As we arrived at the Tate it turned out that the road had been closed for Burberrys’ show for London Fashion Week. I’ve never been near an event like this so we hung over the railing and gawped at loads of famous people that we didn’t recognize and found the whole thing very funny. The photographer bay was heaving with flashing lights and people shouting at other people to “look to me! To me! Lovely!” All these glamorous people and we didn’t have a clue. Steve was unfazed by his ignorance and was happy delighting in the sheer beauty of the girls and my word they were stunning. Finally we spotted Andy Murray and left happy that we could finally tell the children we saw their favourite tennis player.

The Tate itself was its usual oasis of calm and splendour. I love escaping into galleries in London, they’re free and empty and full of wonders. There’s a lovely grand picture of some well-to-do posing for his portrait with his gun and his day’s spoils in hand. I rather like the Springer in the bottom corner eyeing up the dead rabbit. I wonder who that put me in mind of?

We finally left to grab a bite to eat before watching Stephen Fry at the Royal Albert hall, the purpose for our jolly. It was a good show and we had cracking seats but I’m afraid my mind kept wandering as I kept looking at all the books on the stage set behind him – some very nice bindings there.
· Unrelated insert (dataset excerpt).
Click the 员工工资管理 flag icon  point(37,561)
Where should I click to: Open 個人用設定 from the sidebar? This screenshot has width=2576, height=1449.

Unsurprisingly, for someone as in love with the English language as Fry, he overran; he had no sooner walked off the stage than we were up and running for the night train. No doubt we missed an intimate tete a tete as he returned for an encore and invited those remaining to become his best friends forever and stay at his Italian estate but we had a prior date with BR that could not be avoided.

And then it was onto the sleeper train. What a revelation for £69! That covers the journey, a bed for the night and breakfast, I was really impressed. So London and back in under 24hrs with an evening show to boot. I do miss all that London has to offer but I don’t miss the crowds and my lungs and wallet are both rather relieved to be back home, here in Cornwall, where the heart is.